Your assignment: Each line below must be transcribed exactly, and no picture may appear in the transcription.

[Screenshot grounding data]
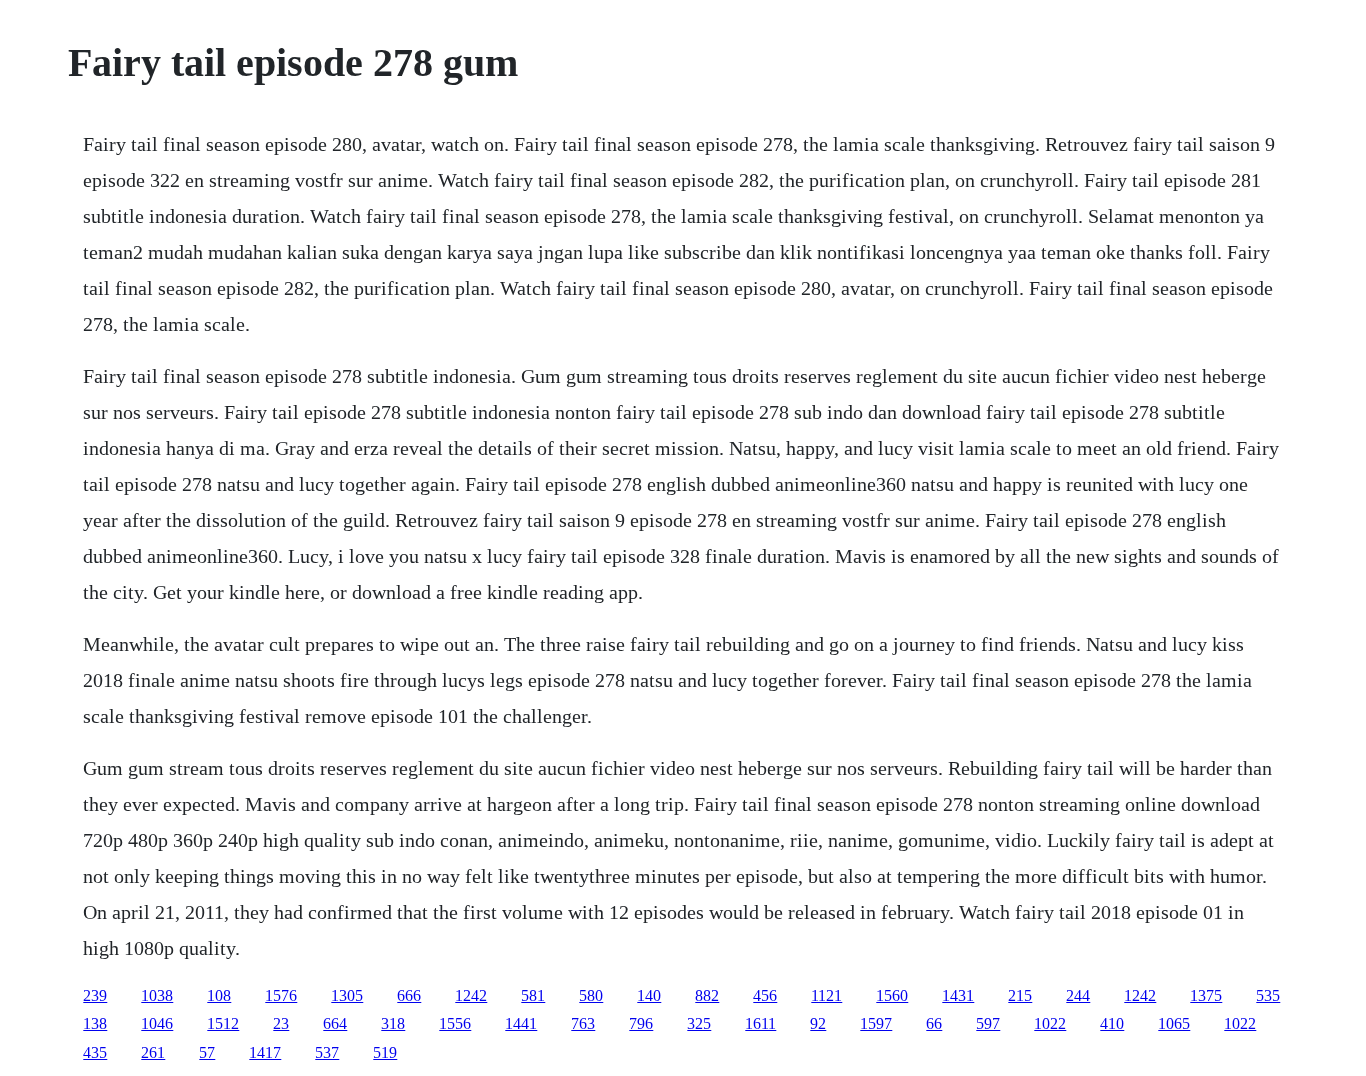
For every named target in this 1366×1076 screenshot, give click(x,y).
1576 (281, 995)
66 (934, 1023)
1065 (1174, 1023)
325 (699, 1023)
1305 (347, 995)
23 (281, 1023)
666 (409, 995)
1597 (876, 1023)
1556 (455, 1023)
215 (1020, 995)
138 (95, 1023)
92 (818, 1023)
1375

Response to this exercise:
For every named target in this 1366×1076 screenshot, give click(x,y).
1576 (281, 995)
66 (934, 1023)
1065 (1174, 1023)
325 (699, 1023)
1305 (347, 995)
23 (281, 1023)
666 (409, 995)
1597 (876, 1023)
1556 (455, 1023)
215 (1020, 995)
138 (95, 1023)
92 (818, 1023)
1375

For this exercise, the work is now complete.